Update, August 2: discussion of Google+ and HR1981 in a new comment

Originally written January 19.  Updated January 24, after discussions with Weaver2World and MissHealth.
I modified one of the recommendations and added a new one. See the pink highlights in the text.

Mark Stanley of the Center for Democracy and Technology wrapped up Tuesday’s #privchat with a heck of a good question.  And as is usually the case in the weekly Twitter privacy chat, there were good answers from a variety of perspectives.

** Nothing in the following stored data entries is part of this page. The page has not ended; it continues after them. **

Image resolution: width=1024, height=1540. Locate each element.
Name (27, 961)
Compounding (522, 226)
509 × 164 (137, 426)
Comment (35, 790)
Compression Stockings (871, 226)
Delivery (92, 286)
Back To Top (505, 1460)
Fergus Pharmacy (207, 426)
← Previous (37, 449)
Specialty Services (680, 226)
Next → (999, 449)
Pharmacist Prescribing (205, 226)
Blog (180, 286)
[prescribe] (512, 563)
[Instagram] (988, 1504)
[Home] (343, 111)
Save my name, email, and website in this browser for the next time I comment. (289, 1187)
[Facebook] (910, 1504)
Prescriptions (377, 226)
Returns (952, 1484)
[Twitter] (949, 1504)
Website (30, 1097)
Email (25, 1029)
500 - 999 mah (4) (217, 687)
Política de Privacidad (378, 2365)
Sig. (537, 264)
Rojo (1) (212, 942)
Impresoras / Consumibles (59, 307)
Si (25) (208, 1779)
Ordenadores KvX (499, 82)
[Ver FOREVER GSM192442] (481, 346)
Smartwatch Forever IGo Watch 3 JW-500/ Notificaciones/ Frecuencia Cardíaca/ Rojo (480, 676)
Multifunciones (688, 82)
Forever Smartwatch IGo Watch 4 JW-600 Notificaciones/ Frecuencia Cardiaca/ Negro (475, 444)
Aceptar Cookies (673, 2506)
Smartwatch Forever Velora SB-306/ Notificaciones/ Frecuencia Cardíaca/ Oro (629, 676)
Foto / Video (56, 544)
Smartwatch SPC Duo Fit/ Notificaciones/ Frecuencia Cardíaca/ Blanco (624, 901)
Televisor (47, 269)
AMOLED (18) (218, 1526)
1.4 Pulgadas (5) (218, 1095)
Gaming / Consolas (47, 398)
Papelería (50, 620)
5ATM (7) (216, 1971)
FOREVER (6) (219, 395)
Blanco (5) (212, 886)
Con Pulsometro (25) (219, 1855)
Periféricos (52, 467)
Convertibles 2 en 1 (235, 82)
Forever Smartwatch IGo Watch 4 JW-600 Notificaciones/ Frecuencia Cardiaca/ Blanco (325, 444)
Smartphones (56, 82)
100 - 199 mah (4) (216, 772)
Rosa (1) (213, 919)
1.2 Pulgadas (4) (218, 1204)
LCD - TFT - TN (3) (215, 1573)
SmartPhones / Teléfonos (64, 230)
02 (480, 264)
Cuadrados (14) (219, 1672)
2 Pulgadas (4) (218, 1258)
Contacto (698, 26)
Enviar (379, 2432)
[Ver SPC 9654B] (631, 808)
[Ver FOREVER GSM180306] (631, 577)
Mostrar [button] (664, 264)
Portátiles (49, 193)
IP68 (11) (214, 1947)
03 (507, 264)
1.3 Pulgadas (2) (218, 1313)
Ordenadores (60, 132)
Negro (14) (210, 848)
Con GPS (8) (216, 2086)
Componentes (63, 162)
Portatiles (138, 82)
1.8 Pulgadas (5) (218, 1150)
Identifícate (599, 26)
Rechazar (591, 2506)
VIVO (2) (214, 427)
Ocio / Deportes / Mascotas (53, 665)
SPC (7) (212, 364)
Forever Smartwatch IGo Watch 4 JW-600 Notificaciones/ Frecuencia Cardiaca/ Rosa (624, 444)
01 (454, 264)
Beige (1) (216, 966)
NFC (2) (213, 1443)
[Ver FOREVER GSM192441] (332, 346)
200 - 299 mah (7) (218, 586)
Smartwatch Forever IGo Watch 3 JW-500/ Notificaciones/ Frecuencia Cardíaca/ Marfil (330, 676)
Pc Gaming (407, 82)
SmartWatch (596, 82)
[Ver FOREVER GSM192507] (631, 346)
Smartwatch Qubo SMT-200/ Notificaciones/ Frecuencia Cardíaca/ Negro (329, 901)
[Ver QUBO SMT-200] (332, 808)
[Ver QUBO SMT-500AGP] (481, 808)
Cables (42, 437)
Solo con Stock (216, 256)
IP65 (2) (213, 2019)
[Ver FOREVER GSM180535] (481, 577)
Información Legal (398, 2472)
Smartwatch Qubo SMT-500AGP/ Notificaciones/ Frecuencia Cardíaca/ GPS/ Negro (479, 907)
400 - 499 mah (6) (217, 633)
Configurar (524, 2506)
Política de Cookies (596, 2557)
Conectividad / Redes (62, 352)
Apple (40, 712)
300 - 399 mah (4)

For example:

I see fora like #privchat as launchpads for further advocacy and to facilitate networking on these issuesPublic awarness + vocalization = attention from gov't/cos = action to diminish impact on bottom line (?)Use these fora to publicly badger the privacy villains and bless the privacy heroes like #ThankTwitter.i think it important to recognize this is a place for divergent views, including large orgs, to participate and discussFan of positive reinforcement when companies / orgs do something intelligent / right. Forums can aggregate / focus attn

All great ideas … so I put my process hat on and suggested that we encourage people to think and blog about it, and continue the discussion next week.  Here’s my contribution (with early assistance from @hellrazr of @PrivacyActivism and additional suggestions from @Weaver2World).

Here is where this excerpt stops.